How to feel Comfortable in a Relationship : 3 steps
The early days of dating are always a blast – every moment is a new experience together and it seems like a rush of energy fills each encounter. Over time, though, you have to learn how to feel comfortable in a relationship that has progressed beyond that first stage of infatuation.
The temptation, as the months and years pass, is to settle into a rhythm and forget the excitement you once felt for each other. Don’t do that! Not only is feeling bored all the time a tough way to live, it’s not healthy for you and your sweetheart.
Though it takes some effort – and you will naturally have peaks and valleys – you can keep the home fires burning fairly hot by making a commitment to keep each other at the forefront of your attention.

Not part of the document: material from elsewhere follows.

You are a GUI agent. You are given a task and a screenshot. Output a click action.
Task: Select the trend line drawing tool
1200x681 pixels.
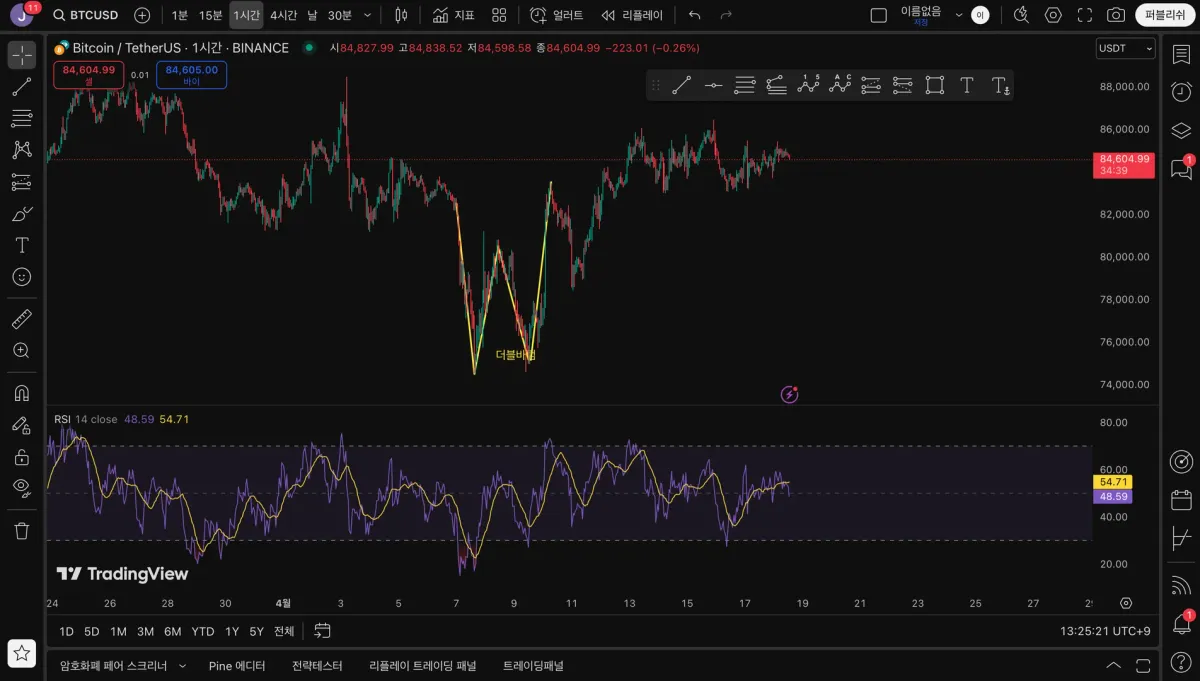coord(21,87)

Here are XX rules to help you make the spark reignite the flame of your love day after day, week after week and year after year as long as you both shall live:
Contrary to what you might think, this isn’t permission for those you afraid of commitment to avoid the altar. The simple fact of the matter is that, as the obligations of daily life begin to exert more force on you, the task of connecting as a couple is that much more difficult. You will find yourselves caught up in the pressure to perform at work or focused on raising productive children.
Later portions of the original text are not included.